NotebookLM foundations

Session 2 30 minutes Demo topic: Class 5 Science — Water Cycle

By the end of this session you will have created your first notebook, added a source, asked a grounded question and — most importantly — opened a citation.

The basic model

"A notebook is a workspace built around a topic or purpose. Sources are the materials NotebookLM should work from. Chat is where we ask questions and give instructions. Studio is where we generate structured outputs such as study materials and presentations."

👀 Watch the demo

Your trainer will walk through these six steps in the Water Cycle notebook. Watch first — you reproduce them right after.

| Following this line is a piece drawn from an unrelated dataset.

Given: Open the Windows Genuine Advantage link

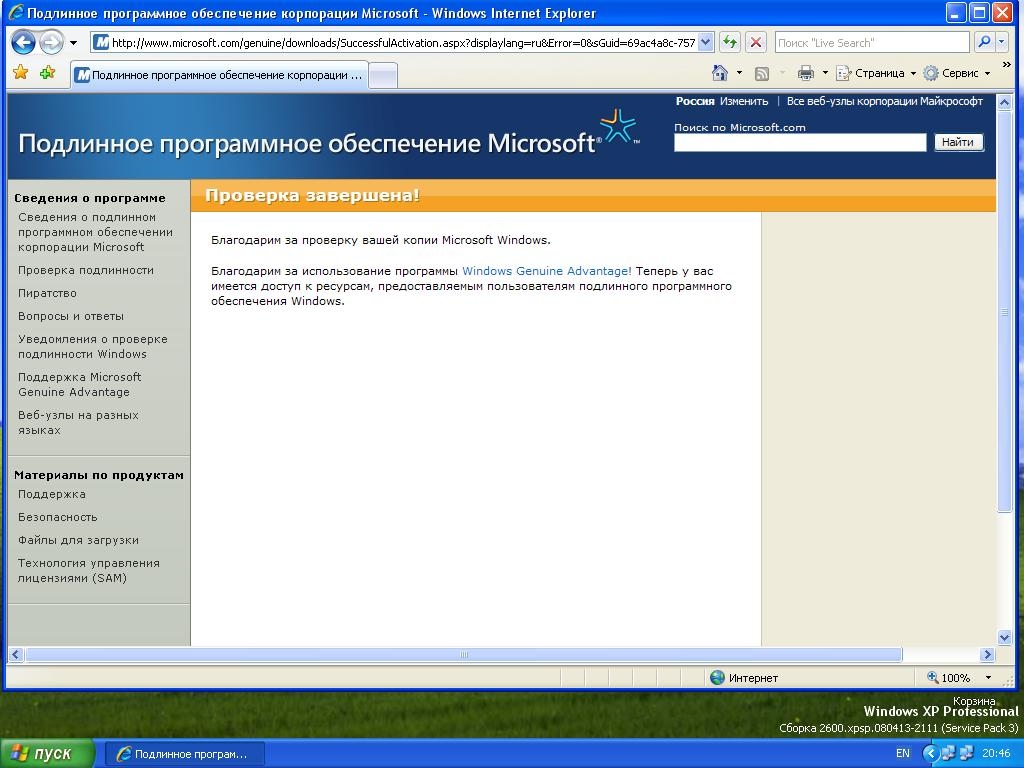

  1. The interface Notebook title, Sources area, Chat area, Studio area, sharing controls, and settings with the output language. Ignore everything else for now.
  2. The basic model Sources in → questions and instructions → outputs out. NotebookLM works from the sources you selected, not from the whole internet.
  3. Ask a basic question "What are the five most important ideas in these sources?" — notice the response refers back to the selected sources.
  4. Open a citation The most important habit of the day. Don't only read the answer — open the evidence and compare the statement with the source.
  5. Select and deselect sources With two sources loaded: what changes when only the textbook source is selected? Source selection narrows the response.
  6. A Studio artifact, briefly A pre-generated quiz, infographic or slide deck — just to see where outputs live. Long generations wait for later sessions.
The habit that matters most "Do not only read the answer. Open the evidence." Citations take you back to the exact source context — they help you verify, but they do not remove the need for your judgment.

🖐 Now you do it

  1. Create a notebook and name it using this format: Class – Subject – Topic – Your name
    Example: Class 5 – Science – Water Cycle – Srilatha
  2. Add the shared practice source your trainer provides.
  3. Ask your first grounded question — copy it below.
  4. Open one citation and find the sentence in the source that supports the answer.
Your first question
What are the main ideas in this source?
Follow-up worth trying
What vocabulary in this source may be difficult for my students, and what should they already understand before learning this chapter?

If something goes wrong

Wrong Google account? Check the profile icon before creating more work. Use one account consistently for the whole programme.

Can't find your uploaded source? Confirm the upload completed, refresh only if necessary, and check whether you accidentally created a second notebook.

Reading answers without opening citations? For certification, showing the answer is not enough — you must show how you checked it.

✋ Checkpoint — show your trainer

Checkpoint complete — you have the foundations!